Sports

Moser and Loyola Ready to ‘Transition’ into 2019-20

Nick Schultz | The PhoenixPorter Moser looks on as Loyola takes on Bradley at Arch Madness in March 2019.

After back-to-back Missouri Valley Conference (MVC) championships and a run to the 2018 Final Four, the Loyola men’s basketball team enters a season full of “transition.”

Gone are the faces who helped raise this program to the national spotlight — including guards Marques Townes and Clayton Custer, and coaches Bryan Mullins and Jevon Mamon, who left the program this offseason. Despite this, the Ramblers and their returning head coach Porter Moser still see a program with plenty of optimism and have remained adamant that regardless of who’s on the court and running practice, the high standards the program has built will remain. 

“The standards we’ve created here with our guys on and off the floor, the way we share the ball, the effort and enthusiasm, nothing’s going to change,” Moser said. 

“Now we miss two guys’ production, you’re talking about back-to-back players of the year so it’s [going to] have to be by committee.”

Porter Moser, men’s basketball head coach

Both key contributors to the program’s elevation to national relevance, Mullins and Mamon headed south for Carbondale this offseason after Mullins accepted the Salukis’ head coaching spot and named Mamon his top assistant. Attempting to replace these “program builders,” Moser began by bringing in a pair of coaches from other teams. 

These coaches, video coordinator Patrick Wallace and assistant coach Jermaine Kimbrough from Northwestern University and the University of Wyoming, respectively, have brought the much-needed energy this summer as they acclimate to life at Loyola according to Moser.

“This is my ninth summer, and coaching changes are something that I’ve always had to deal with,” Moser said. “I’ve always prided myself on hiring guys that have high energy, so our additions Jeremaine Kimbrough [and] Patrick Wallace have been absolutely phenomenal for us this summer.” 

Alongside these new coaches, Moser is also overseeing one of the largest changes of personnel he’s experienced in his time at Loyola. The program welcomed seven new players since last season as they attemptto replace back-to-back players of the year Townes and Custer. 

Abby Schnable | The Phoenix Senior guard Bruno Skokna claps hands with fans after a game last season.

“Now we miss two guys’ production, you’re talking about back-to-back players of the year so it’s [going to] have to be by committee,” Moser said. “You can’t put it all on one guy, but we’re lucky enough to have some serious new talent coming in to replace these guys.” 

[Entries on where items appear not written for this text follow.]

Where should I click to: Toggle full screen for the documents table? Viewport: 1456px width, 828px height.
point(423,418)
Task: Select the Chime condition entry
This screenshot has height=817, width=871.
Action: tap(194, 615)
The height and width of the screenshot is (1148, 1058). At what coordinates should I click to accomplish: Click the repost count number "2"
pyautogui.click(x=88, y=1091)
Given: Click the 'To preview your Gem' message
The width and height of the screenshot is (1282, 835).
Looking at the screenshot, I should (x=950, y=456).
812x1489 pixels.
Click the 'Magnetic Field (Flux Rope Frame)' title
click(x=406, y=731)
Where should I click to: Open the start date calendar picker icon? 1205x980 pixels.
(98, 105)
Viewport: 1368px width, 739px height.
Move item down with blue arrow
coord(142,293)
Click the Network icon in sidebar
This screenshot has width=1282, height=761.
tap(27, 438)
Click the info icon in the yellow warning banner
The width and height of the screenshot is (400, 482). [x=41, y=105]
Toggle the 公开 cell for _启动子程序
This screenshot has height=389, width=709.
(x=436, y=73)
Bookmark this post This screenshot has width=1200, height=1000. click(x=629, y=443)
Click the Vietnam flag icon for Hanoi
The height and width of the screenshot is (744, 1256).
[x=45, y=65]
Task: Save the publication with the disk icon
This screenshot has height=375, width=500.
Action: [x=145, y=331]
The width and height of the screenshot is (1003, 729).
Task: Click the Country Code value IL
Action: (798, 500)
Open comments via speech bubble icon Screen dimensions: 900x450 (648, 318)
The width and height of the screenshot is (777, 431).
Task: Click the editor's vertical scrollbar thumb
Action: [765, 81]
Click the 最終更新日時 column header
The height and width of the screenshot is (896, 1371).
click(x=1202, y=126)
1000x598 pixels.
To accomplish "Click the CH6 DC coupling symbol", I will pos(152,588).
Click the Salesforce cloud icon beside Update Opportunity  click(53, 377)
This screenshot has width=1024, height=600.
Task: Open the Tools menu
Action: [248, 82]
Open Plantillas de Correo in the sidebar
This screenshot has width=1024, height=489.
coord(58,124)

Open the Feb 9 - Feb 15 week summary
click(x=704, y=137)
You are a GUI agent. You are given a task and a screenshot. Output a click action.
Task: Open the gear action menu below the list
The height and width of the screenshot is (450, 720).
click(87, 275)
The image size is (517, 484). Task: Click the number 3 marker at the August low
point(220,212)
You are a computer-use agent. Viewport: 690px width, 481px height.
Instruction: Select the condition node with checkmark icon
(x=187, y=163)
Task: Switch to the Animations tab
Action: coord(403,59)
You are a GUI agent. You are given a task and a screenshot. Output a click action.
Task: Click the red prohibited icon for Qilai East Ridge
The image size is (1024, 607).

This new talent  — Keith Clemons, Jalon Pipkins, Tate Hall, Braden Norris, Marquise Kennedy, Tom Welch and Paxson Wojcik — six of which will be on the active roster this season. These players include a pair of junior college transfers (Clemons, Pipkins), a redshirt junior coming off his sit out year (Hall) and a talented trio of first-years (Kennedy, Welch, Wojcik) who’ve been dubbed by media pundits and coaches as Moser’s best recruiting class ever. 

Attempting to replace the production of both Townes and Custer will be no cake walk, according to Moser. Turning to a committee, Moser said he envisions a full team effort from both his returners and new recruits. Despite this tough task they face, junior guard Lucas Williamson said the team is up for the challenge and that they’re faster and longer than they’ve ever been during his tenure in Rogers Park. 

“Our length and athleticism is the best that I’ve ever played with and ever seen here at Loyola,”
Williamson said. “We’re going to be very scary defensively and hopefully we can use our length defensively and turn that into easy offense.”  

Tim Edmonds | The Loyola Phoenix Sophomore center Cameron Krutwig goes up for a layup against Valparaiso last season.

Williamson, along with first-team All-MVC center Cameron Krutwig, headline a nucleus of returning talent that Moser said will continue to improve and integrate with his new arrivals. The Rambler’s coach said he hopes to take a different approach from seasons past with a faster and longer team that can wreak havoc on both ends of the floor. 

Even though the season’s more than two months away, Moser and the Ramblers have already started their transition from the players and coaches of years past. And despite the uncertainties it presents and all the challenges he and his program face entering 2019, Moser said transitions like these are what college basketball is all about. 

“Every year is a new challenge and yes, we lost some very productive guys, but that’s the beauty of it,” Moser said. “To see how much you can grow with the new set of guys combined with the returning guys and that’s the real fun part of what we have to do.”